MEF: He was all over the map on his social media. He was allegedly supporting the AfD, then he said that he’s left-wing, and then he’s supporting Hamas, or he’s supporting Israel. Was he just nuts, or what do you think?

YM: I think he liked to say things that were controversial and that were going to get him attention. There’s one tweet where he was supporting Hamas, but it was a sarcastic tweet. … It’s very clear when you read it in Arabic that he was writing it in a sarcastic way.

MEF: The German left-wing jumped all over that and tried to use it against Elon Musk and the AfD.

YM: Yeah, everybody’s trying to pigeonhole him and make things nice and easy and clean but nothing about this is easy and clean. There’s no pigeonhole to put him into, there’s no clean answer to this.

I genuinely don’t think it had anything to do with his beliefs or his ideology. I think he was just a man who was spiraling, and I genuinely believe he did this simply because it was finally gonna get him attention.
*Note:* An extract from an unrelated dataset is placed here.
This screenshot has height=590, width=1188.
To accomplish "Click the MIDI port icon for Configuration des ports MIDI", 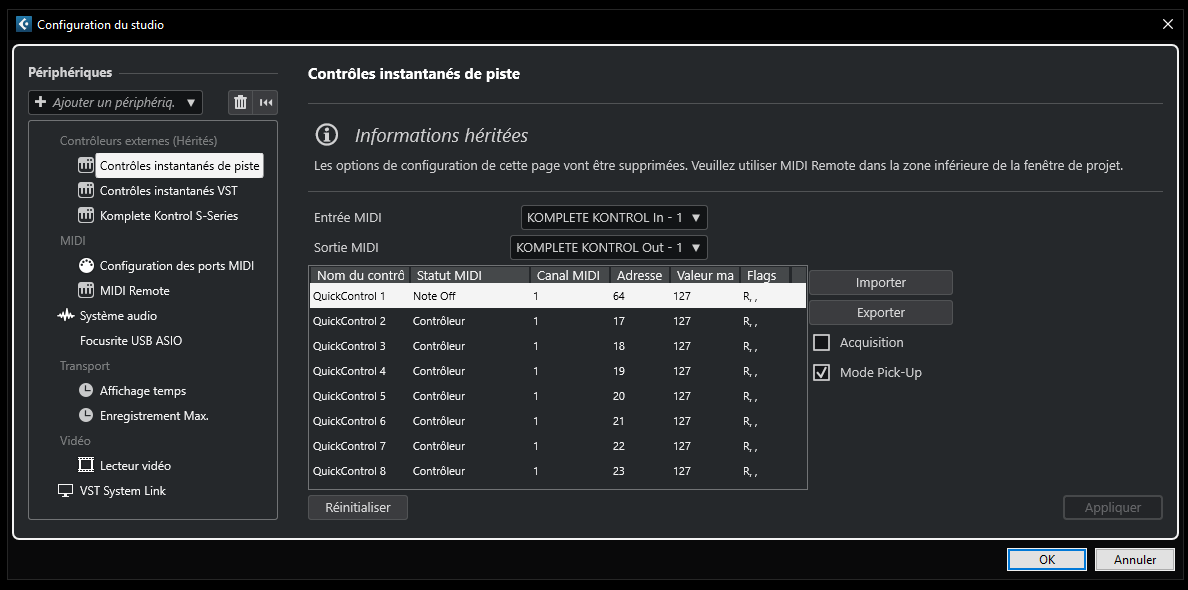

People were finally going to listen to him, because he has been screaming for people to pay attention to him for four to five years and he’s just being ignored at every turn, and I think he just lost it and he said, “You know what? I’m gonna do something that nobody can ignore.”

Yasmine Mohammed is the author of “Unveiled: How the West Empowers Radical Muslims” and founder of ex-Muslim support group “Free Hearts Free Minds.”

Collin McMahon is an American author, screenwriter, and translator who was born in Germany and lives in Munich.